Member of the Texas House of Representatives
- In office 1967–1971
- Succeeded by: Phil Cates

Personal details
- Born: July 26, 1915 Canadian, Texas, U.S.
- Died: May 30, 1994 (aged 78) Canadian, Texas, U.S.
- Party: Republican
- Education: Texas Tech University (attended)

= Malouf Abraham =

American politician (1915–1994)

Malouf Abraham (July 26, 1915 – May 30, 1994) was an American businessman and politician who served as a member of the Texas House of Representatives from 1967 to 1971.

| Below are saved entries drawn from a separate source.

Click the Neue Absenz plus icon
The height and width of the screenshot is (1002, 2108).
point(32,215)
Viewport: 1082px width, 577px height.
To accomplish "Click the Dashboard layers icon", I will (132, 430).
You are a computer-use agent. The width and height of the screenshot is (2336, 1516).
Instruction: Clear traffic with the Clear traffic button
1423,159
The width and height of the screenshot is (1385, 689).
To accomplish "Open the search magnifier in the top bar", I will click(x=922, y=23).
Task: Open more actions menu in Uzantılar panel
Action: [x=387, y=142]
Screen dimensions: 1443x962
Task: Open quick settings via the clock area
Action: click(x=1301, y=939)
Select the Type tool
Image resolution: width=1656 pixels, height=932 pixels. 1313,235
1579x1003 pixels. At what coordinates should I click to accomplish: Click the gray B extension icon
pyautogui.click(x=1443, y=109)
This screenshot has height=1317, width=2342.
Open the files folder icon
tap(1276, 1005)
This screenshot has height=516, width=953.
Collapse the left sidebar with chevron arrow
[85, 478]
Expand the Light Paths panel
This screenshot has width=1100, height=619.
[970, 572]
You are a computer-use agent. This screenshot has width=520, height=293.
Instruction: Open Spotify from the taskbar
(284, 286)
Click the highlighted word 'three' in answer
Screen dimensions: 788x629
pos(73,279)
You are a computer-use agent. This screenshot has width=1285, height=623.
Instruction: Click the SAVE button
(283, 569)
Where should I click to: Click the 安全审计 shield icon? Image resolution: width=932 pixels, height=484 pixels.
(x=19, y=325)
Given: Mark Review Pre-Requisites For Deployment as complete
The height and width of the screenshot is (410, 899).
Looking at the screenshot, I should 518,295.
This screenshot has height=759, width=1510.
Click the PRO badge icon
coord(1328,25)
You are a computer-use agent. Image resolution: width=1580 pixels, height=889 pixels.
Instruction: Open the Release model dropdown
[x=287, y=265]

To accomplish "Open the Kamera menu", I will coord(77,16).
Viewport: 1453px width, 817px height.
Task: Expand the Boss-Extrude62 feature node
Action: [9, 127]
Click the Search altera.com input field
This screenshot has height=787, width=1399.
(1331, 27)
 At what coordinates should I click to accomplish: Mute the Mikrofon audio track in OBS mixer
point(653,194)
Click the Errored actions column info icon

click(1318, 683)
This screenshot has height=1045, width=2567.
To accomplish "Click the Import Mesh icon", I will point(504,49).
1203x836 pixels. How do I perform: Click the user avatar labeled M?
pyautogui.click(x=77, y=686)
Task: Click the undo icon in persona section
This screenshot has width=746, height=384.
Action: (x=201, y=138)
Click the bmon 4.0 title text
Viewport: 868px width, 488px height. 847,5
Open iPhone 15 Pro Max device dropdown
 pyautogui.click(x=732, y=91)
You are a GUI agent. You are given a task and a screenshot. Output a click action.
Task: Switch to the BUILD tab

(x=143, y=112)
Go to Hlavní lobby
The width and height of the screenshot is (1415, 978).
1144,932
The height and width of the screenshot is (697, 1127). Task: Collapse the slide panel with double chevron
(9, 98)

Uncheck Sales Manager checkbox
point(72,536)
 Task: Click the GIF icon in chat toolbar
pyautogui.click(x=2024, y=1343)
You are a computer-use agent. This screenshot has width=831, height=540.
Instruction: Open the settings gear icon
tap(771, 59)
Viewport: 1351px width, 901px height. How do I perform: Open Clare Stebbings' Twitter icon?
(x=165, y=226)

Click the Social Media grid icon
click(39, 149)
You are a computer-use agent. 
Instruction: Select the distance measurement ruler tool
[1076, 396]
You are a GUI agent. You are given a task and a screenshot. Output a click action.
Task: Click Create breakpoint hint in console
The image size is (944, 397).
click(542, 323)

== Early life and education ==

Abraham's father, Nahim Abraham, immigrated to the United States from Lebanon. Nahim and his wife eventually settled in Canadian, Texas, where they owned several businesses. Born and raised in Canadian, Abraham attended Texas Tech University before dropping out to pursue business ventures.

== Career ==
Early in his career, Abraham managed a restaurant, operated a small real estate business, and eventually established an oil and gas venture. Abraham became successful in the oil business, and eventually served as the mayor of Canadian.

In 1966, he was elected to the Texas House of Representatives, serving until 1971. In 1970, he was a candidate for the Texas Senate, losing to Max Sherman. Abraham then returned to Canadian and resumed his business activities. Prior to his death in 1994, Abraham made donations to local organizations and established endowments at Texas Tech University and West Texas A&M University.

== Personal life ==
Abraham's son, Malouf Abraham Jr., was a physician and art collector who founded a gallery in Canadian. Abraham's grandson, Salem Abraham, is a hedge fund manager.